In data management terms, this is a little like putting together a car with sellotape, for reasons PHE discovered on Friday.
While all the other indicators were suggesting the case numbers in the UK were rising pretty rapidly, the numbers being displayed on the government’s dashboard seemed to be stalling, and then falling.
The technicians at PHE opened up the computer doing the Excel conversion and discovered something alarming: it hadn’t included all the data from those Pillar 2 labs.
It turns out that as the number of cases mounted the number of rows on the spreadsheet was getting longer and longer and suddenly PHE’s version of Excel – which is thought to be the older version – came up against that 65,536 row limit.
Thousands of rows of data – which is to say information on cases – were simply left out.
There are many unsettling things about this but perhaps the most unsettling is that this process – with data sellotaped together – is at the very apex of Britain’s COVID-19 management system.

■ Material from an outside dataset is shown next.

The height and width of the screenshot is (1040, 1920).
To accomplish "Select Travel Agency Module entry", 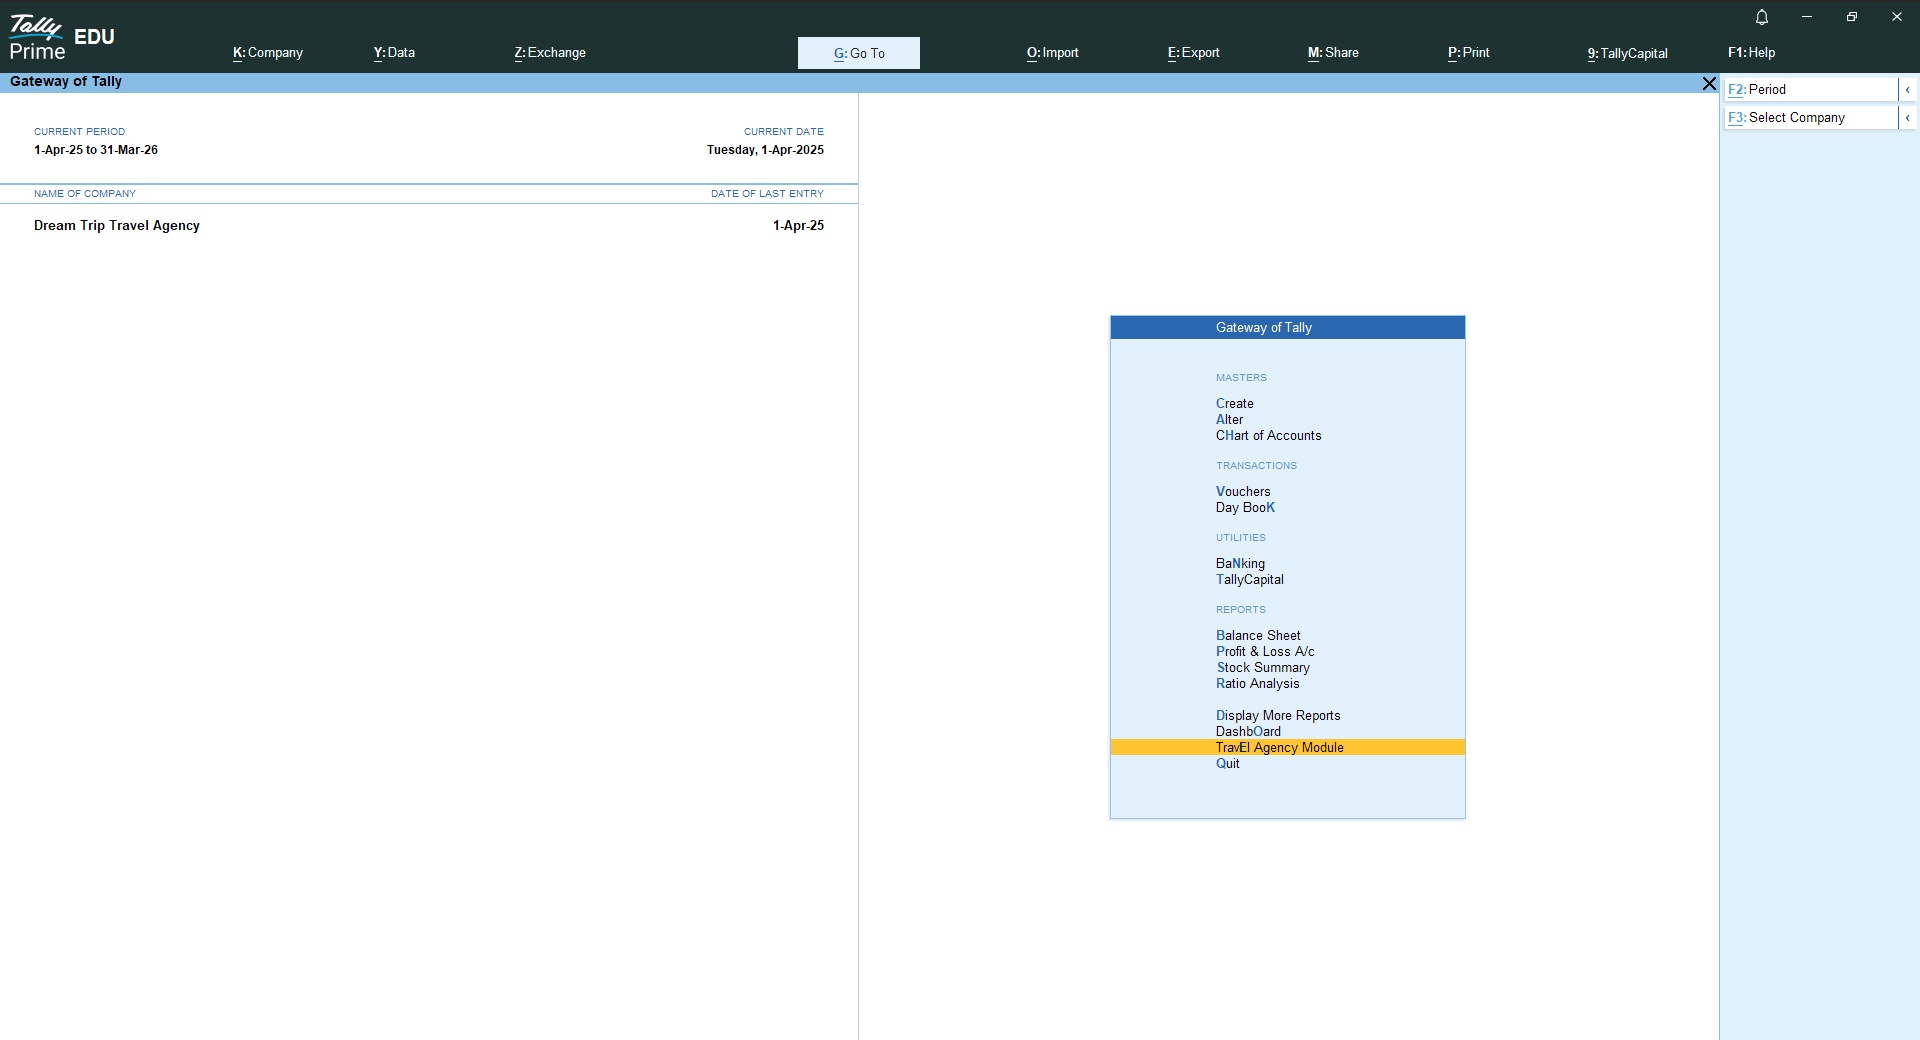I will [x=1279, y=748].
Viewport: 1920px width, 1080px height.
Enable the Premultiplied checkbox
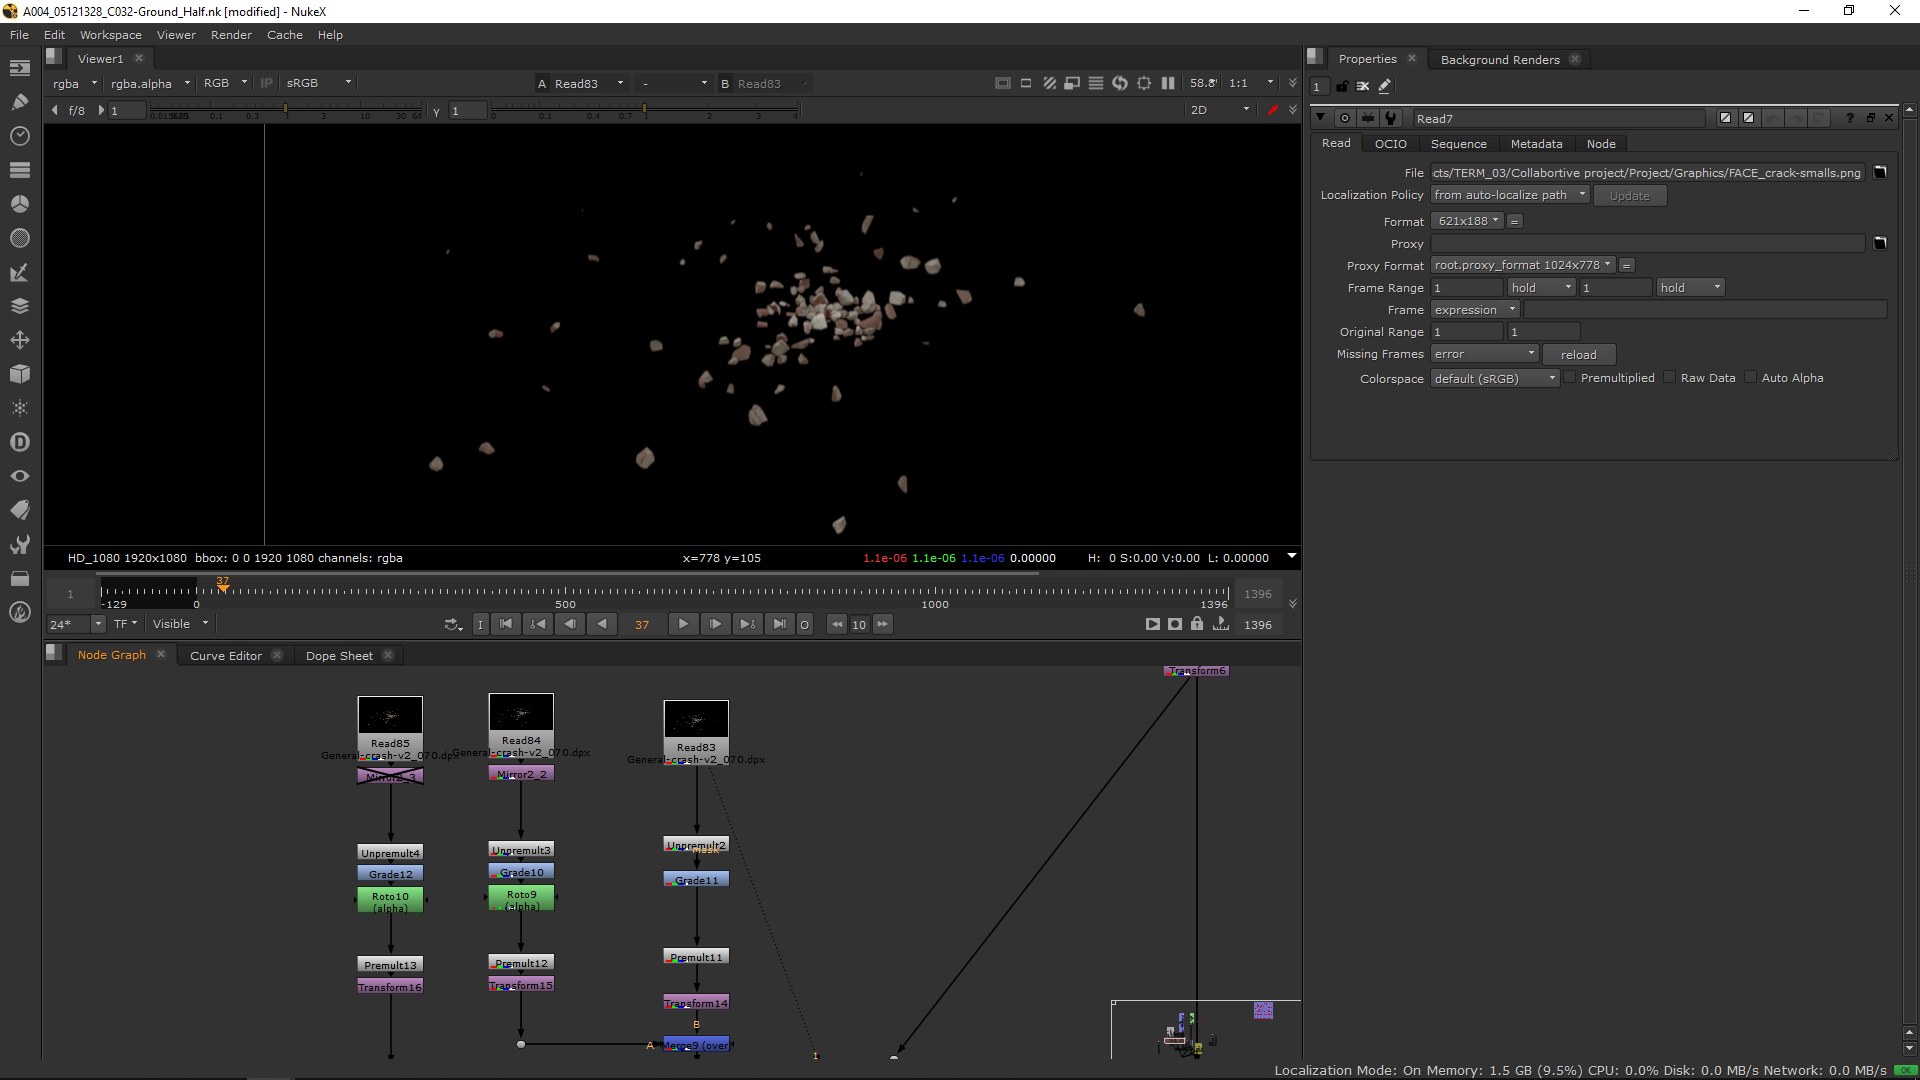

For only after PHE has processed the data is it passed onto the contact tracers who can then get to work trying to isolate those who have been in contact with infected people.
In the event, about 16,000 cases were not processed immediately and were only passed onto contact tracers on Saturday.
According to PHE officials, around 12,000 of them were delayed by only one to three days – but the remaining 4,000 were delayed by as much as a week.
Breakdown of missing cases
|Missing cases||Original figure||Actual total|
According to insiders, the spreadsheet problem has now been addressed – which is to say they are chopping the incoming CSV files into smaller sizes to allow them to fit into Excel.
At this stage it is perhaps worth underlining that around £12bn has been budgeted for the test and trace system – more than almost any other government investment programme in modern history.
It is double the amount the UK is spending on its two aircraft carriers and equivalent to almost £450 for every household in this country.
Many will ask how so much could have been set aside for this scheme, yet it has been undone by a known issue in a computer program which could have been solved by spending about £100 on an upgrade.
The other consequence of the data revisions is to change our impressions of the spread of the disease. For the national dashboard on which those data are displayed now suddenly looks very different to how it did on Friday.
Here the implications are somewhat less serious, if only because no-one much trusted the daily case figures anyway.
Still: on the basis of this data series which most of us have been treating with a little caution, it does indeed change the picture a bit.
Up until the revisions over the weekend the average daily increase in positive COVID-19 tests (by date of test) was running at just under 5% over the past fortnight.
As of this new data it’s running at around 7%.
That might not sound like much of a difference – and be assured it’s still a long way shy of the 10% plus growth rate (the equivalent of cases doubling every seven days) Sir Patrick Vallance warned of a couple of weeks ago.
Even so, it makes for uncomfortable reading.
It means, for instance, that when you compare the UK to the French and Spanish trajectories for the disease, the UK goes from being below their lines – in other words having a less severe outbreak – to being above their lines.
But most people pay more attention to other measures such as the Office for National Statistics survey of the infection and hospital admissions.
And on the basis of these measures the picture remains as it did before the weekend: the disease is spreading but the spread looks less rapid than it did a few weeks ago.
Even so, the great worry about this episode is not only that it harms faith in the system designed to protect us from the disease; it has already allowed more people to be infected.
And all because no-one paid enough attention to the data.